The global wave of stock exchange consolidation has hit a rocky shoal in Australia, setting an ominous example for the enormous mergers currently under review in the United States, Canada and Europe.
The Foreign Investment Review Board of Australia told Singapore Exchange on Tuesday that its application to merge with its rival, the Australian Securities Exchange, would probably be opposed.
Singapore Exchange, or SGX, said it had been informed that Treasurer Wayne Swan was ‘‘disposed to reject the proposed merger between ASX and SGX as contrary to Australia’s national interest.’’
SGX said it would ‘‘consider appropriate responses’’ to the board’s statement, while pursuing ‘‘other strategic growth opportunities.’’
Just what those opportunities might be remained unclear, as the $7.9 billion merger of SGX and ASX seemed to be the easiest way for both to play a larger role in global finance.
‘‘ASX was the most open, the most likely,’’ said Kenneth Ng, an analyst at the Malaysian bank CIMB, referring to possible takeover targets for SGX in the region. ‘‘The rest are too nationalistic.’’
‘‘Of course Hong Kong is the biggest, but that deal is unlikely, given the rivalry between the two cities to build Asian financial centers,’’ he said.
The Australia Securities Exchange said it would ‘‘continue to evaluate strategic growth opportunities (including further dialogue with SGX on other forms of combination and co-operation).’’
A spokesperson for the Australian Treasury declined to comment.
The two exchanges had already modified their deal to appease regulators and overcome political resistance in February, pledging to preserve Australian jobs as well as the country’s presence on a combined company’s board.
But their attempt has so far failed to persuade Mr. Swan, the deputy prime minister and treasurer in a Labor government led by Julia Gillard, who took office last year.
That failure is unlikely to go unnoticed in New York, London, Frankfurt and Toronto — four cities currently in the throes of proposed stock exchange deals.
Deutsche Börse bid for the New York Stock Exchange in February, just days after the London Stock Exchange announced it was in merger talks with TMX Group of Canada.

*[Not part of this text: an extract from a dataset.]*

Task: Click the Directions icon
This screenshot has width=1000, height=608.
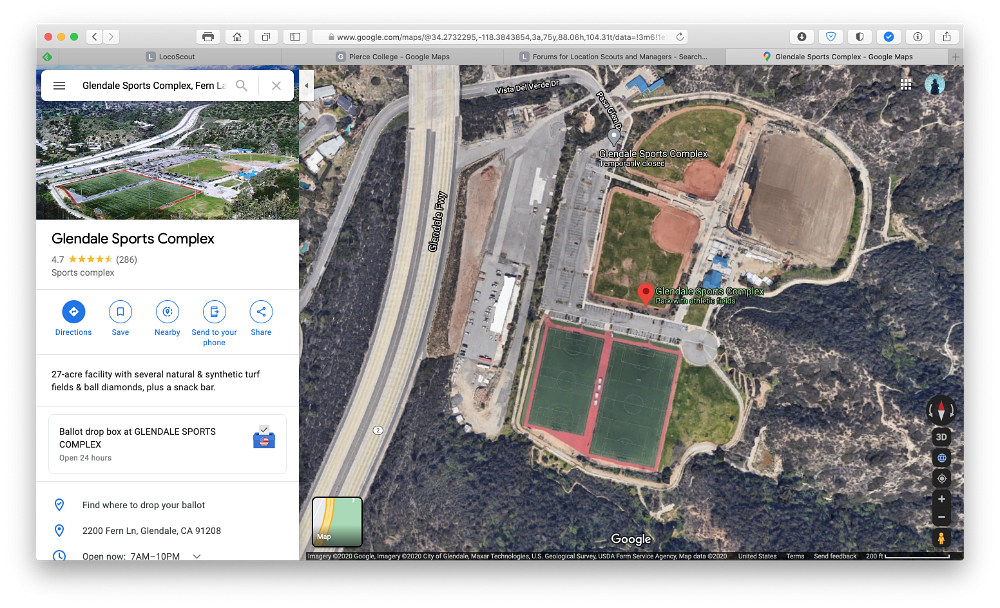Action: point(73,311)
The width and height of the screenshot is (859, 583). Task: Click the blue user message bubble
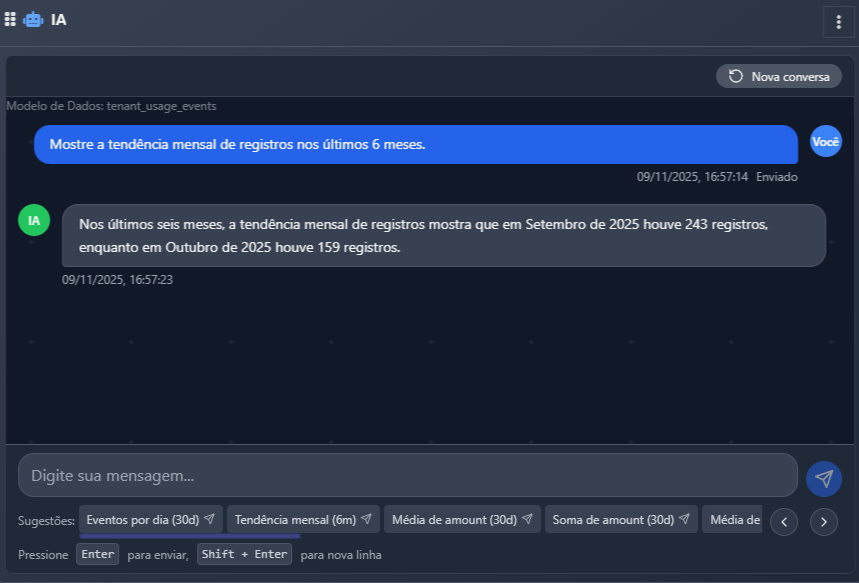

The proposed SGX-ASX merger, announced last October, reflected the ambitions of SGX’s chief executive, Magnus Böcker, to replicate a previous success at building a regional exchange.
Mr. Böcker led the Scandinavian exchange operator OMX through more than half a dozen deals integrating various national exchanges, until it was acquired by Nasdaq and he was tapped as president of the combined company. He came to SGX in 2009.
ASX shares slipped 1.15 Australian dollars, or 3.3 percent, in Sydney, to 33.70 dollars. SGX shares rose 0.39 Singapore dollars, or 4.9 percent, to 8.40 dollars.